Should a line in the entries below contain "computer", return that line.
*** Data for the task ***
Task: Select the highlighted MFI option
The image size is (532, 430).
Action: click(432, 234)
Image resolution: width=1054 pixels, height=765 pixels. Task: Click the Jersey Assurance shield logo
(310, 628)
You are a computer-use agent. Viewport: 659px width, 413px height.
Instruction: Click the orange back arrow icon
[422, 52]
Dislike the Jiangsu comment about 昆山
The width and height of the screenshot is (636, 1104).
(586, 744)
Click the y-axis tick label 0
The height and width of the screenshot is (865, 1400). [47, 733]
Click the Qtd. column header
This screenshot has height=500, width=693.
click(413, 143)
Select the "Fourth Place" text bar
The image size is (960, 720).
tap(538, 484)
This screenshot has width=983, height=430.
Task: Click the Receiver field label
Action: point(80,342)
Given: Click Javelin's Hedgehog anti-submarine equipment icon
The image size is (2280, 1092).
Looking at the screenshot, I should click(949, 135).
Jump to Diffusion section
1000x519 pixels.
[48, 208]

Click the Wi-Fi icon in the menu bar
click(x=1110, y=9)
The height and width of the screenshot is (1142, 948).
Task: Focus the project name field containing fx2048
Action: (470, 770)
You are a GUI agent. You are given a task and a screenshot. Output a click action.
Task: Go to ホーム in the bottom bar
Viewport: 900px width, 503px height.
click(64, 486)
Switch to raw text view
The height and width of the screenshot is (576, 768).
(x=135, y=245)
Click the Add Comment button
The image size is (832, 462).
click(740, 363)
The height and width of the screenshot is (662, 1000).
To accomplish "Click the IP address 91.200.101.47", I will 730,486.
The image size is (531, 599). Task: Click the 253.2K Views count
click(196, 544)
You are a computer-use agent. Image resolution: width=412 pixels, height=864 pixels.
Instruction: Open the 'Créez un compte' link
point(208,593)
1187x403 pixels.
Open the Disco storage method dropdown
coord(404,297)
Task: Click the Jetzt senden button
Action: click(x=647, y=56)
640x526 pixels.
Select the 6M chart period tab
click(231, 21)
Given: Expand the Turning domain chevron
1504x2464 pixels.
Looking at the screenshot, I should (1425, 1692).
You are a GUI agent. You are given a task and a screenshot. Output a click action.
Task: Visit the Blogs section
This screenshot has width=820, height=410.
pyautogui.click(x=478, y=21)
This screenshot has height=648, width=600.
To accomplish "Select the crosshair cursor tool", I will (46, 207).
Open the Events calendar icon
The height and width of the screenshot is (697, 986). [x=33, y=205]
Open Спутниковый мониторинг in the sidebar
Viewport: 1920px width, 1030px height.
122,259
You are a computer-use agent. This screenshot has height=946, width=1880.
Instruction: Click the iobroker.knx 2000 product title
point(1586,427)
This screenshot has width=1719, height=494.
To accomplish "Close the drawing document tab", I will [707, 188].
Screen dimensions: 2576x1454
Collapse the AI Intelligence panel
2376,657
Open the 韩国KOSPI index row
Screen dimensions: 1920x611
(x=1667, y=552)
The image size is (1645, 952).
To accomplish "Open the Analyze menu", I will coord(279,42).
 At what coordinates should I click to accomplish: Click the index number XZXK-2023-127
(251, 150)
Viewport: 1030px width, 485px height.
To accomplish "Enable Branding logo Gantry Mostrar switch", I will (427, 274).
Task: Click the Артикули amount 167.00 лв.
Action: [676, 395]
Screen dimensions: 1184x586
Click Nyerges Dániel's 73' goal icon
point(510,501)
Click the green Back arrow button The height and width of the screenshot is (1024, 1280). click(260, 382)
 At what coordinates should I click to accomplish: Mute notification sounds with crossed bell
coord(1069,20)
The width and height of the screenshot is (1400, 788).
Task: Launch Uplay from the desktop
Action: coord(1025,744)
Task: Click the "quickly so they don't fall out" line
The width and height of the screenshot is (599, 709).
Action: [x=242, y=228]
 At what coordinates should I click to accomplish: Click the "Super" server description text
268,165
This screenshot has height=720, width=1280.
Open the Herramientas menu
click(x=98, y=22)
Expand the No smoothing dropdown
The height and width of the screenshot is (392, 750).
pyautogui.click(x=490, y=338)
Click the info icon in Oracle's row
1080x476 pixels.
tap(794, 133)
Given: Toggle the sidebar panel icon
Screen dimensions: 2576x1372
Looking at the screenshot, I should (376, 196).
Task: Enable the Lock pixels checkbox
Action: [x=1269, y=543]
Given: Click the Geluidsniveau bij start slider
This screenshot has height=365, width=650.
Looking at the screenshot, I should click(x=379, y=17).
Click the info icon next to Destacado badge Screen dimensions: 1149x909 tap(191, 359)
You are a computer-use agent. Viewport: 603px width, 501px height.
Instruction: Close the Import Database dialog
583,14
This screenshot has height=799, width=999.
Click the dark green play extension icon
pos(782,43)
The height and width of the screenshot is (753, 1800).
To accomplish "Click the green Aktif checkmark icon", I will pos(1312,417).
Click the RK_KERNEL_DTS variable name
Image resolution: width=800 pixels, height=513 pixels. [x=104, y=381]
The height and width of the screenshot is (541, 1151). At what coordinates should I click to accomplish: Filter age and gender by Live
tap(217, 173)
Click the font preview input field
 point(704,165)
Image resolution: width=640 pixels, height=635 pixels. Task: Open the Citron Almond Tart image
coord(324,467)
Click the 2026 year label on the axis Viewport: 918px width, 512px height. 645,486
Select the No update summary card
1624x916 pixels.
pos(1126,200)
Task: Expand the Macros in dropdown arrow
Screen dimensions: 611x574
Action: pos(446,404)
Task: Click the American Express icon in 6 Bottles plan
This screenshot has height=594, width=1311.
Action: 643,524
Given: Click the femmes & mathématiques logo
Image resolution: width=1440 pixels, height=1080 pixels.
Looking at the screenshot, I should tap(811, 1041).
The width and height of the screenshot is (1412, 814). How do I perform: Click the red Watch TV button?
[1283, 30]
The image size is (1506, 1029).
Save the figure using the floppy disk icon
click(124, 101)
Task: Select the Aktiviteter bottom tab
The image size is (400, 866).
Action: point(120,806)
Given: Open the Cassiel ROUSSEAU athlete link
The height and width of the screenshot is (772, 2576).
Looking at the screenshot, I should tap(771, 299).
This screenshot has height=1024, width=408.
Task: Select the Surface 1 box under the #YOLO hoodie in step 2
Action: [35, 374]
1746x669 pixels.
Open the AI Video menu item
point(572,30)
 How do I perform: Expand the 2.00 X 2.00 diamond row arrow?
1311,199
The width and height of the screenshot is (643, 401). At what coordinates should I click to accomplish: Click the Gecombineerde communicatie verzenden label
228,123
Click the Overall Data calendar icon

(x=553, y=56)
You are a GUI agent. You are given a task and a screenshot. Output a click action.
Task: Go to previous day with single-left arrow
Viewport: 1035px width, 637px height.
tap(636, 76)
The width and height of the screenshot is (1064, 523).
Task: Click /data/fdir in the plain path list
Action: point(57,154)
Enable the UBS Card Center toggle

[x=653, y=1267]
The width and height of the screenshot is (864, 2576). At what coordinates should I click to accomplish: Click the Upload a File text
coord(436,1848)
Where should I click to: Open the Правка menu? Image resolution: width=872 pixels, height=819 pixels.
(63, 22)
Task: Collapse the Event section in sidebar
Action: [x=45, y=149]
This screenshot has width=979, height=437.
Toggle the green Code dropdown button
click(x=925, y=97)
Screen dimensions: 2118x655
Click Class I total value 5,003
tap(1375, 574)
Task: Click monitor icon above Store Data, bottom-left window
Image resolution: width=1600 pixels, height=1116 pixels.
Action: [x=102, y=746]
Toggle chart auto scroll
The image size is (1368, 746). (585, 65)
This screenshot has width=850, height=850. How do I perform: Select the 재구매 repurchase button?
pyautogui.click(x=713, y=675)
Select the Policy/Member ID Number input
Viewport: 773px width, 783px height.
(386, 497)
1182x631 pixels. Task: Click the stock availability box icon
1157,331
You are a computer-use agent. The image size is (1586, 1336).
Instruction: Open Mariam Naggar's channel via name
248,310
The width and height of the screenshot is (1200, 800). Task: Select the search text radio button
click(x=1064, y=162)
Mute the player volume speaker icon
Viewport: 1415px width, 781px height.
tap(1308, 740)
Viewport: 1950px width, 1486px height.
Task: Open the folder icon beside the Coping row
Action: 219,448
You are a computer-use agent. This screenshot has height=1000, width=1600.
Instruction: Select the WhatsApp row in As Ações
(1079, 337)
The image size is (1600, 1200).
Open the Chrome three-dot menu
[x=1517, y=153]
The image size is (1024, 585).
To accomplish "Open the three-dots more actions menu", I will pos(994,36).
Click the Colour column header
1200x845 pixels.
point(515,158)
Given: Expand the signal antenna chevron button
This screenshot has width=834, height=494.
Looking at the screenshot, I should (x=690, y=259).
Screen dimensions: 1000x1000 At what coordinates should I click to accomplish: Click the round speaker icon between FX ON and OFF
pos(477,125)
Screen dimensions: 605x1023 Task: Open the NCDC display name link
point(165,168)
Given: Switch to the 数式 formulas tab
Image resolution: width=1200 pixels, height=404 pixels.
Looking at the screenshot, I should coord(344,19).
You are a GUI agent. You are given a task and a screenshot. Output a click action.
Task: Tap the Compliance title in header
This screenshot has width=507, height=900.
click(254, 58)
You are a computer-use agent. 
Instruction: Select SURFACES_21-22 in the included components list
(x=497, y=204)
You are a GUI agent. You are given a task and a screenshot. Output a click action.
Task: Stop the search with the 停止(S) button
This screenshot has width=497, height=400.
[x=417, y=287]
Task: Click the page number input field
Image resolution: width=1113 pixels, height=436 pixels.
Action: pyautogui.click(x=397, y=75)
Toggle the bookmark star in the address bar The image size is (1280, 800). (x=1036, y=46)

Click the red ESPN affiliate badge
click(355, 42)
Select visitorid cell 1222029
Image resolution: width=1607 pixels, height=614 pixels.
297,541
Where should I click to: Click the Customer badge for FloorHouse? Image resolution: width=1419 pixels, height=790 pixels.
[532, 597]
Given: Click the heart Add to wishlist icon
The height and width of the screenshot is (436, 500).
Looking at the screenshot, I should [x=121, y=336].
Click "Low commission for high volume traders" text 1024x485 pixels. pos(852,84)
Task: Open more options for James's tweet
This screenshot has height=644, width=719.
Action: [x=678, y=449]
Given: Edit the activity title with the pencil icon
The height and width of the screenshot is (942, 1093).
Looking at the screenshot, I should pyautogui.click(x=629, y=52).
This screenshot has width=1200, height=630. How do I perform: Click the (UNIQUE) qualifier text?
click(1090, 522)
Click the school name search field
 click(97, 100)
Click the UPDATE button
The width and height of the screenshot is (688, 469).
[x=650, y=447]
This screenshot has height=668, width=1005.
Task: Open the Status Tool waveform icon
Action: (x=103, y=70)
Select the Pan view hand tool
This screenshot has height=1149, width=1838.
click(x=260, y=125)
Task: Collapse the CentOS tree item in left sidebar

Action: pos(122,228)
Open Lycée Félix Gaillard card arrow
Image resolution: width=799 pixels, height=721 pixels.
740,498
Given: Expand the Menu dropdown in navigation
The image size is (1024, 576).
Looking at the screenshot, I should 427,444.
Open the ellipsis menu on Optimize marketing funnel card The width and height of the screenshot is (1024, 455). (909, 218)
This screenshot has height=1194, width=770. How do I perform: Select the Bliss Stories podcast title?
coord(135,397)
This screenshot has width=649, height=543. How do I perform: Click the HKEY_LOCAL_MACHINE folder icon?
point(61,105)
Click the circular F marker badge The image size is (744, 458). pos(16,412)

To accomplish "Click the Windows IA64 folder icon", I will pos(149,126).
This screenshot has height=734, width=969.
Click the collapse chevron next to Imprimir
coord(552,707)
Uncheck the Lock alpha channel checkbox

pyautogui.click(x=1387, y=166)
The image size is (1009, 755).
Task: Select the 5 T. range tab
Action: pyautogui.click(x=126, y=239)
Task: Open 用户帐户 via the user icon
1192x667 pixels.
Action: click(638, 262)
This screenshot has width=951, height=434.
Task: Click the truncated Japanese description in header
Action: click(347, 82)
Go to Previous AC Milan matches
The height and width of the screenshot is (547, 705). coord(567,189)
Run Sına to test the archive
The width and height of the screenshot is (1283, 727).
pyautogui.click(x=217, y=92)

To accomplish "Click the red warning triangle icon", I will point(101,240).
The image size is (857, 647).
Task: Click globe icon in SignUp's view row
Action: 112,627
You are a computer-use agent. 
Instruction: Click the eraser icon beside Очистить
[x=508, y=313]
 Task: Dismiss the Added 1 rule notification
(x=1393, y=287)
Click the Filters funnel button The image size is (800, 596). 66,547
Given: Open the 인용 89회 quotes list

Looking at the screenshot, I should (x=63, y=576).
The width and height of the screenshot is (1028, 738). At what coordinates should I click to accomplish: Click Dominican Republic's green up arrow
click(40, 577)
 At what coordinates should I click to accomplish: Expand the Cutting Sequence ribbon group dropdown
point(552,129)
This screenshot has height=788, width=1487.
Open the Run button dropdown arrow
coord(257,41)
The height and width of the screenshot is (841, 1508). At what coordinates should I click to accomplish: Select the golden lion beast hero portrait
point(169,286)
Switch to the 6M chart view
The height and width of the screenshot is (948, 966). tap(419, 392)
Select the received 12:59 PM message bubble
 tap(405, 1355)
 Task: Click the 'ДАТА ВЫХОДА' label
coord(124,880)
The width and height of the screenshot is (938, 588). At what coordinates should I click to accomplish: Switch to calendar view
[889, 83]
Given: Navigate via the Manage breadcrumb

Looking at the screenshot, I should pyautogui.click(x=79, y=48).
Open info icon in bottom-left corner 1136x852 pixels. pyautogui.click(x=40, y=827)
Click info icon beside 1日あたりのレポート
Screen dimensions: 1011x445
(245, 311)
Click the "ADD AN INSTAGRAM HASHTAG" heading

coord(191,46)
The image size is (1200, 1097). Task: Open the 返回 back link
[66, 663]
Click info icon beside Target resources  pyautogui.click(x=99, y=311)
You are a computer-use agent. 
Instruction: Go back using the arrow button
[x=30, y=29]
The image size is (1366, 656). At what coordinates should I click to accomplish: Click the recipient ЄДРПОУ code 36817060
*** End of Data for the task ***
_Output_:
You are a computer-use agent. Viewport: 659px width, 413px height.
You are a computer-use agent. Image resolution: width=412 pixels, height=864 pixels.
You are a computer-use agent. This screenshot has height=946, width=1880.
You are a computer-use agent. Viewport: 603px width, 501px height.
You are a computer-use agent. The image size is (1586, 1336).
You are a computer-use agent. This screenshot has height=1000, width=1600.
You are a computer-use agent. 
You are a computer-use agent. 
You are a computer-use agent. 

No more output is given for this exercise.